In predictive maintenance, for example, we monitor and we analyze equipment health, we prevent failures, and we allow for preventive maintenance and reduced downtime. The AI helps us understand when machinery needs to be maintained in order to prevent failure instead of just waiting for it to happen. In subsurface analysis, we’re exploring AI to develop better models of hydrocarbon reservoirs. We are exploring AI to forecast geomechanical models and to capture and understand data from fiber optic sensing. Fiber optic sensing is a capability that has proven very valuable to us, and AI is helping us make sense of the wealth of information that comes out of the whole, as we like to say. Of course, we don’t do this alone. We partner with many third-party organizations, with vendors, and with people inside subject matter experts inside of Chevron to move the projects forward. 

There are several other areas beyond industrial AI that we are looking at. AI really is a transformation catalyst, and so areas like finance and law and procurement and HR, we’re also doing testing in those corporate areas. I can tell you that I’ve been part of projects in procurement, in HR. When I was in HR we ran a pretty amazing effort in partnership with a third-party company, and what they do is they seek to transform the way we understand talent, and the way they do that is they are trying to provide data-driven frameworks to make talent decisions. 
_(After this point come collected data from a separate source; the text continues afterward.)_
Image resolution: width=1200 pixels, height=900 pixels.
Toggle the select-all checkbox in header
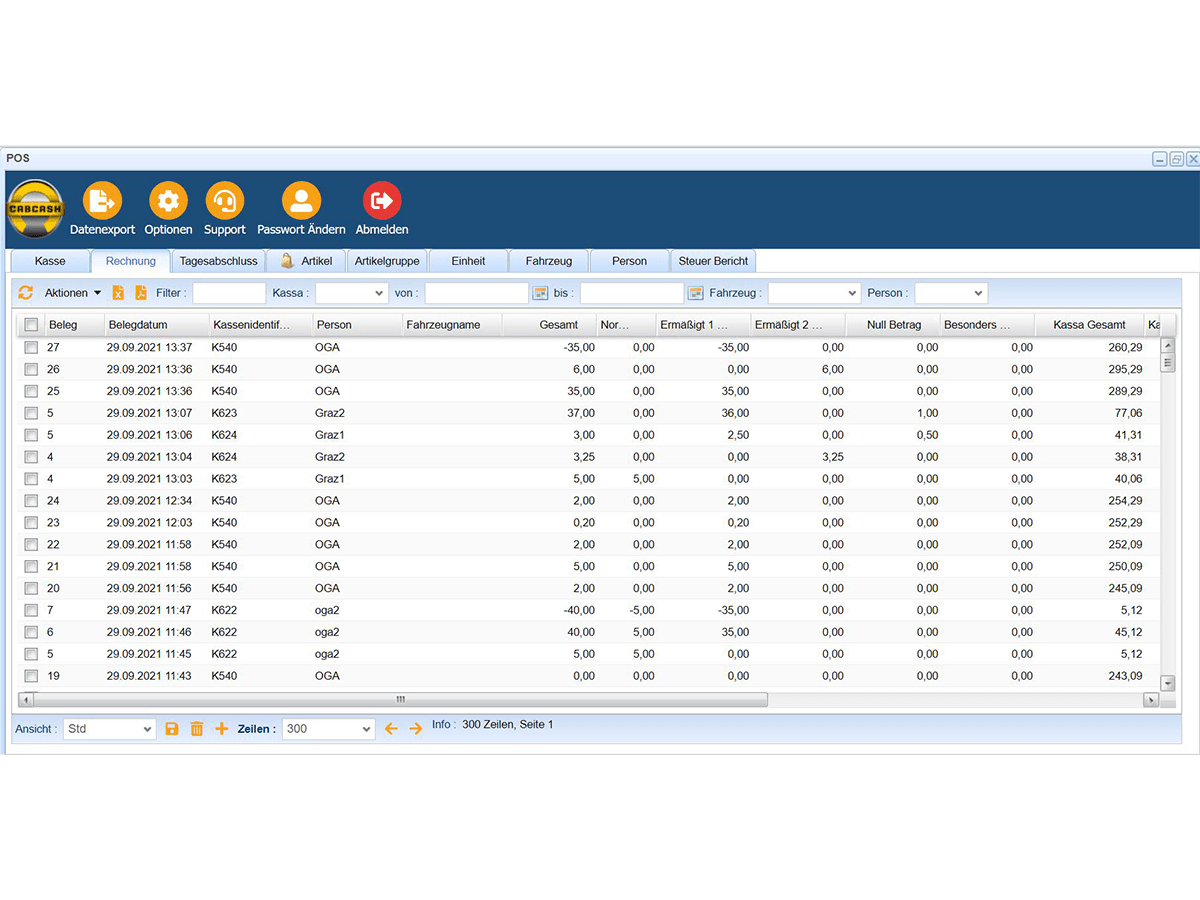click(x=31, y=325)
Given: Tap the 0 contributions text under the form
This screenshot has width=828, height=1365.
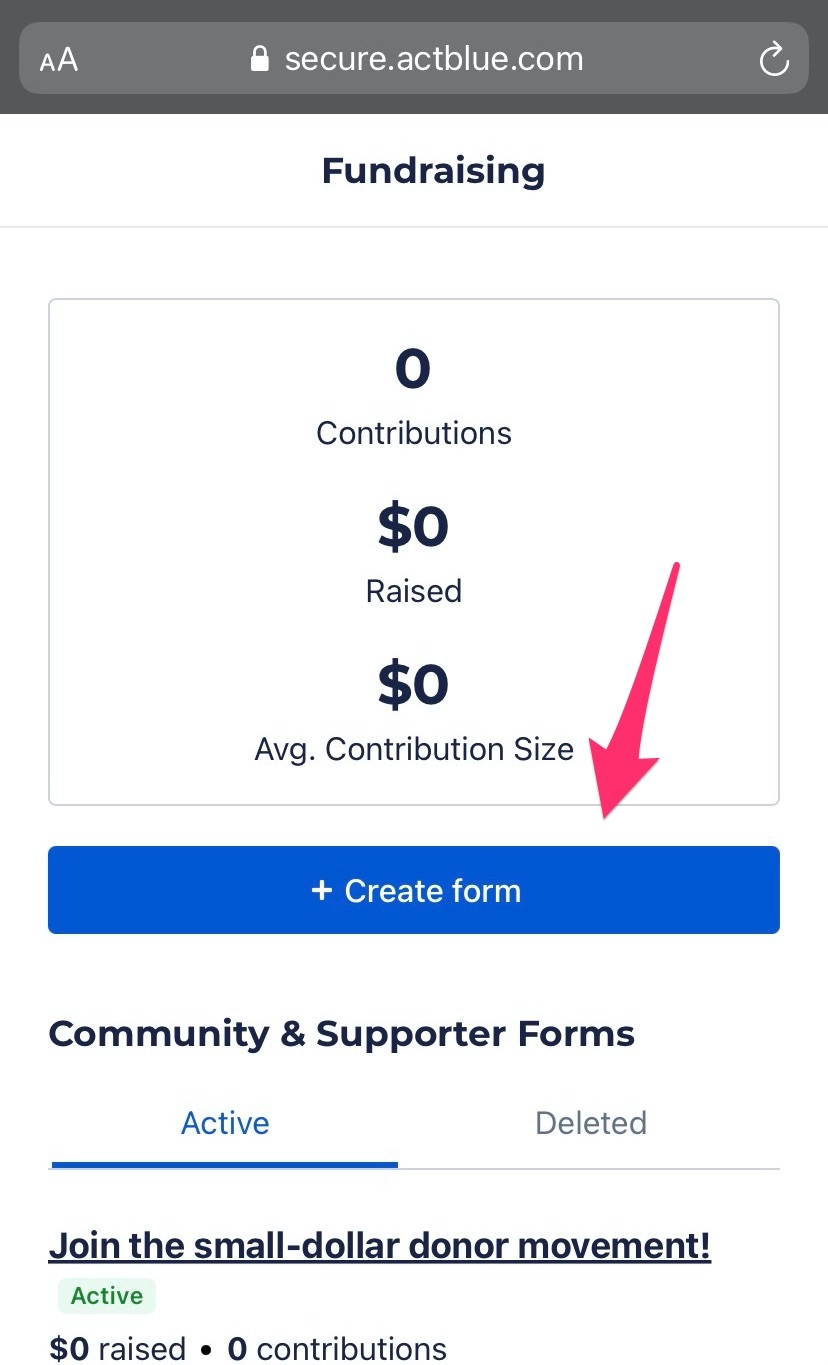Looking at the screenshot, I should point(337,1349).
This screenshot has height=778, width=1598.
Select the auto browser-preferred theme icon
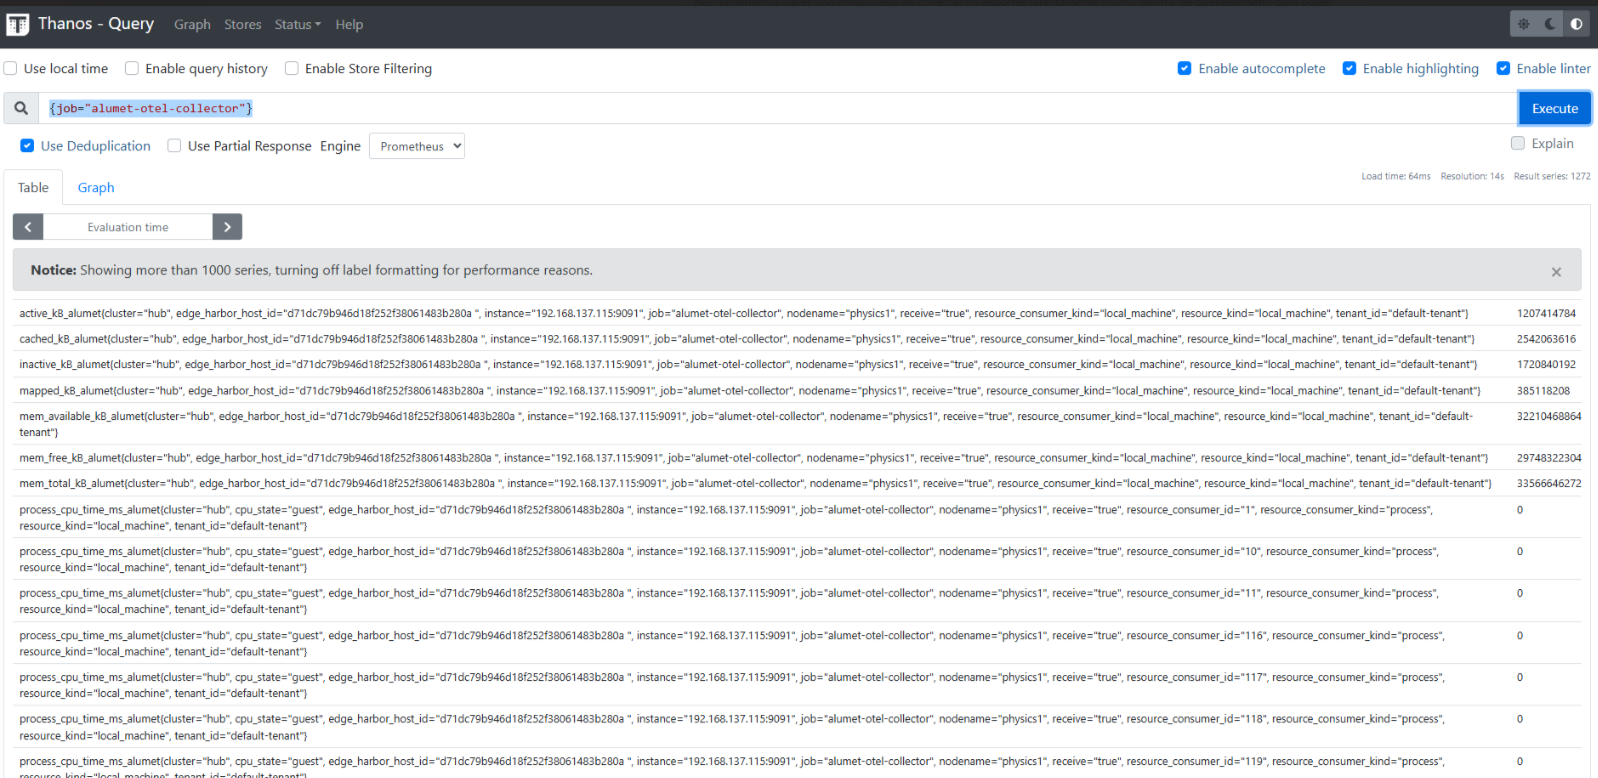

And so they redefine talent by framing data in the form of skills, and as they do this, they help de-bias processes that are usually or can be usually prone to unconscious biases and perspectives. It really is fascinating to think of your talent-based skills and to start decoupling them from what we know since the industrial era began, which is people fit in jobs. Now the question is more the other way around. How can jobs adapt to people’s skills? And then in procurement, AI is basically helping us open the aperture to a wider array of vendors in an automated fashion that makes us better partners. It’s more cost-effective. It’s really helpful. 

Before I close here, you did reference frameworks, so the framework of industrial AI versus what I call productivity AI, the understanding of the use cases. All of this sits on top of our responsible AI frameworks. We have set up a central enterprise AI organization and they have really done a great job in developing key areas of responsible AI as well as training and adoption frameworks. This includes how to use AI, how not to use AI, what data we can share with the different GPTs that are available to us. 

We are now members of organizations like the Responsible AI Institute. This is an organization that fosters the safe use of AI and trustworthy AI. But our own responsible AI framework, it involves four pillars. The first one is the principles, and this is how we make sure we continue to stay aligned with the values that drive this company, which we call The Chevron Way. It includes assessment, making sure that we evaluate these solutions in proportion to impact and risk. As I mentioned, when you’re talking about industrial processes, people’s lives are at stake. And so we take a very close look at what we are putting out there and how we ensure that it keeps our people safe. It includes education, I mentioned training our people to augment their capabilities and reinforcing responsible principles, and the last of the four is governance oversight and accountability through control structures that we are putting in place. 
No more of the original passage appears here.